Constitutional Question

Legislators are often criticized for exempting themselves from public records laws that apply to other public officials. In some states, however, the exemptions are the result of long-standing state constitutional provisions similar to the U.S. Constitution’s Speech or Debate Clause. Speech and debate provisions grant legislators a “legislative privilege” in connection with legislative work, freeing them to deliberate candidly without intimidation from the judicial or executive branch.

Steven Huefner, a law professor at the Michael E. Moritz College of Law at Ohio State University, says without these protections, the legislative process could be harmed, “diminishing legislators’ willingness to think creatively, solicit diverse opinions and advice, or explore what in hindsight turn out to be blind alleys.”

This legislative privilege has been cited in a variety of court rulings, attorney general opinions and other disputes that have resulted in conflicting decisions about the privacy of legislative records and communications.

Other kinds of state constitutional provisions also come into play.

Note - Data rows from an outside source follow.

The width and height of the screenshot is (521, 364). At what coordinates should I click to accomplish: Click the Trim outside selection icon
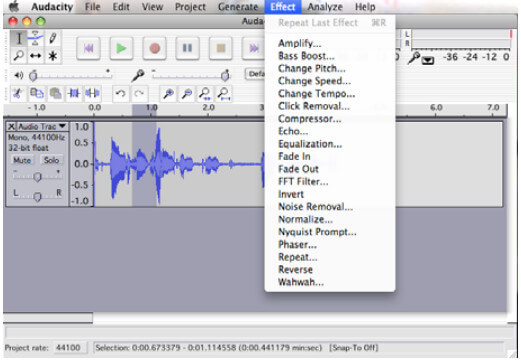74,94
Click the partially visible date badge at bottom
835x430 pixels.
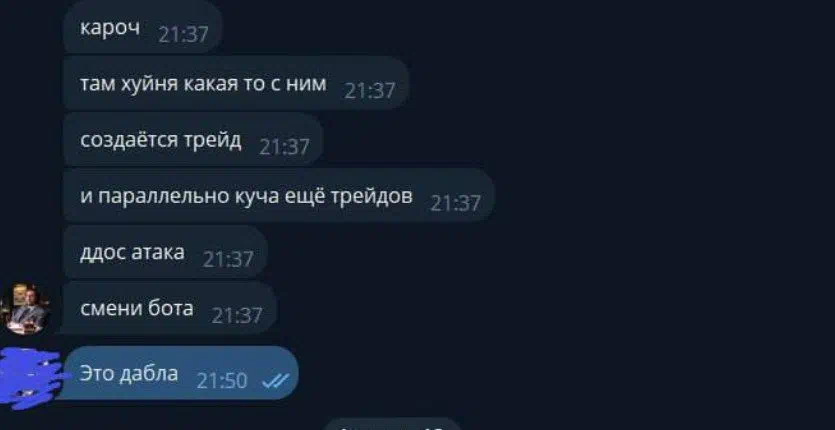[392, 424]
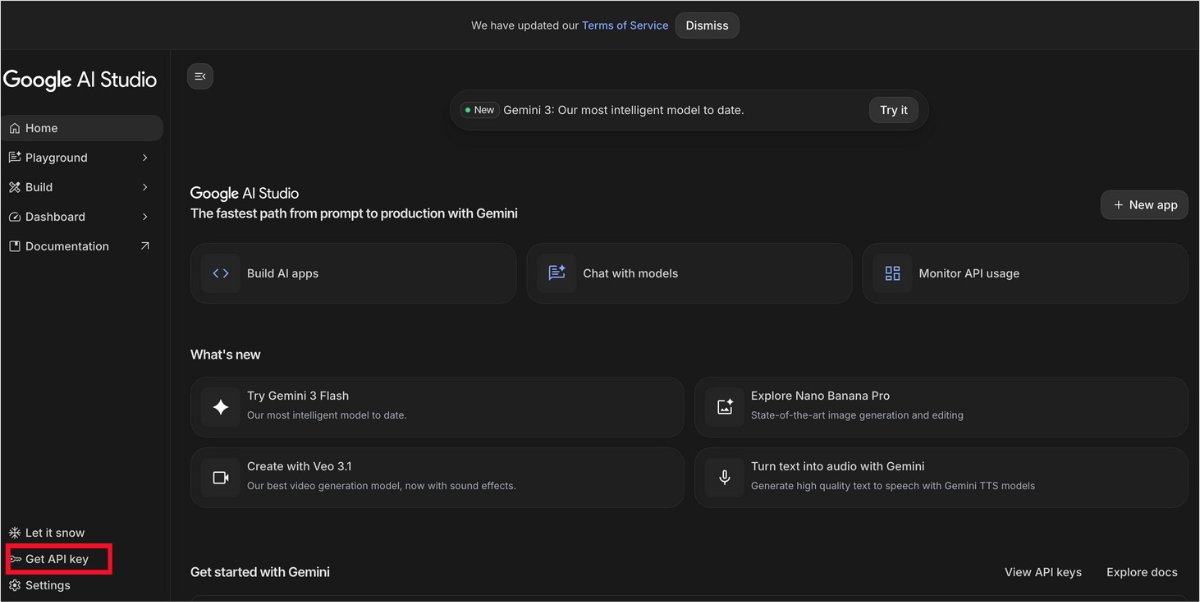The width and height of the screenshot is (1200, 602).
Task: Dismiss the Terms of Service notice
Action: pos(707,25)
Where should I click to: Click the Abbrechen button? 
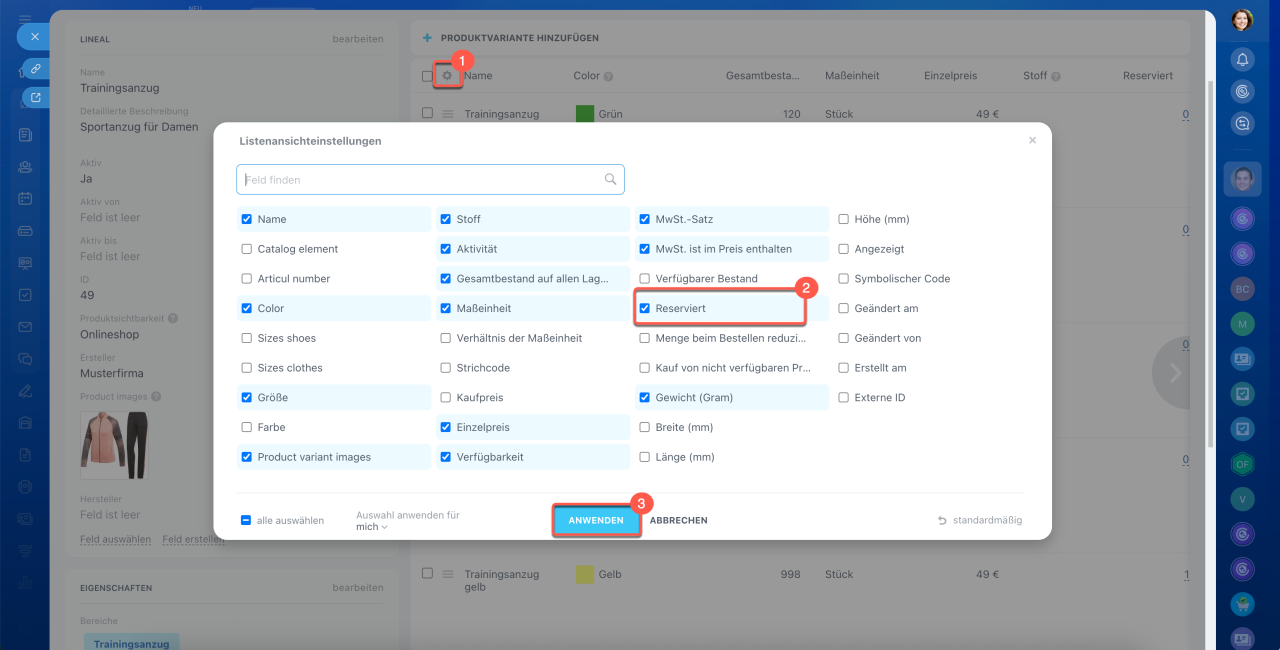point(679,520)
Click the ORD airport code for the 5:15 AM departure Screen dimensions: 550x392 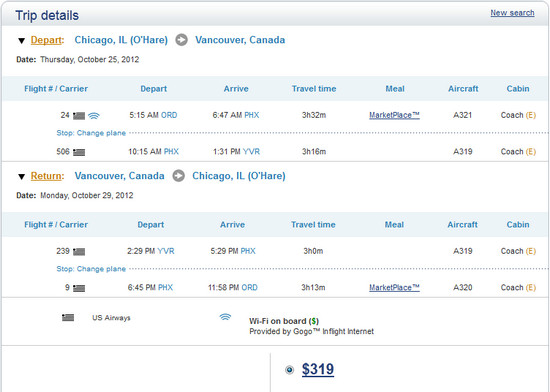click(x=169, y=115)

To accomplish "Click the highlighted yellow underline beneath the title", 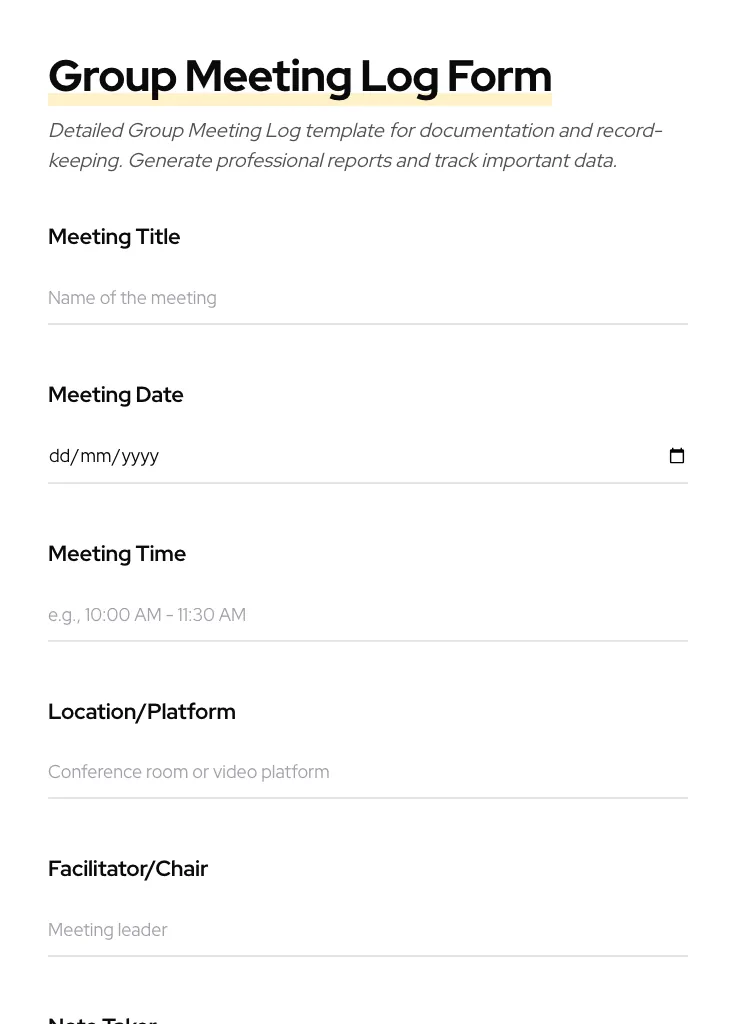I will 300,98.
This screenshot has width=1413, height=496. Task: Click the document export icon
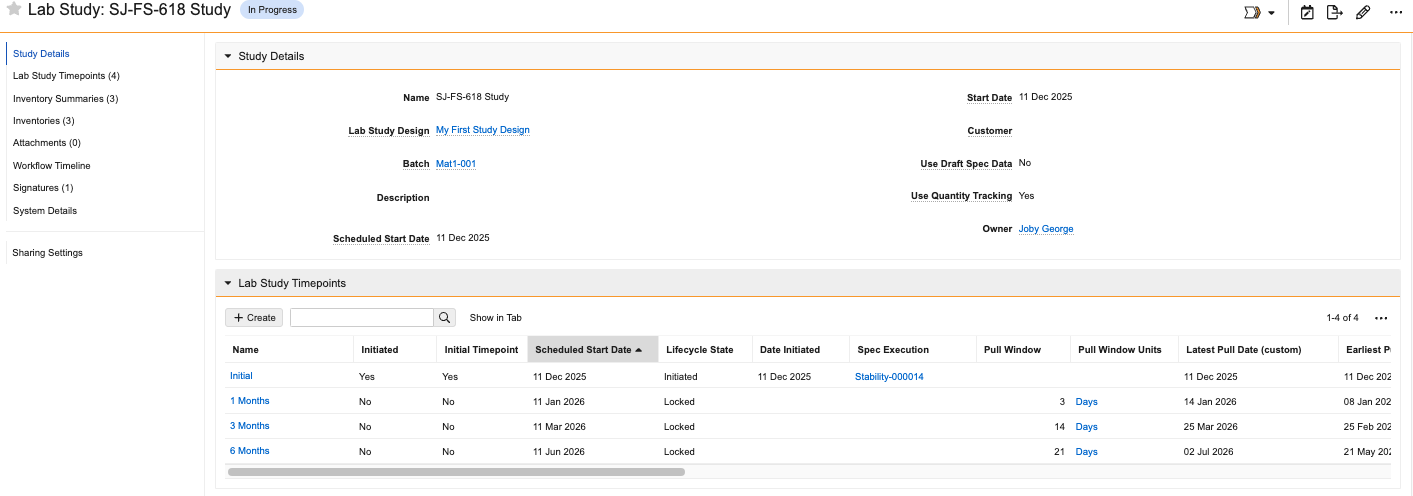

In Delaware, for example, legislators heard conflicting legal opinions about whether their proposed legislation was constitutional.

“The state’s constitution says one General Assembly cannot bind the hands of the next,” says Schwartzkopf, “so there was discussion about putting the FOIA provisions in legislative rules instead of statute. But the bottom line is that we expect other political divisions to operate under FOIA, so there’s no reason we shouldn’t hold ourselves to that standard.”

Content Is Key

In some states, including Alaska and Florida, the content of a message—regardless of format or physical characteristics—determines if it’s a public record.

“The mere fact that an e-mail message is received on a government computer issued to a public official for the conduct of the public’s business does not of itself make the e-mail message a public record,” says Robert Joyce, a professor of public law and government at the University of North Carolina. “The invitation to go bowling does not become a public record just because it was received on a government computer.”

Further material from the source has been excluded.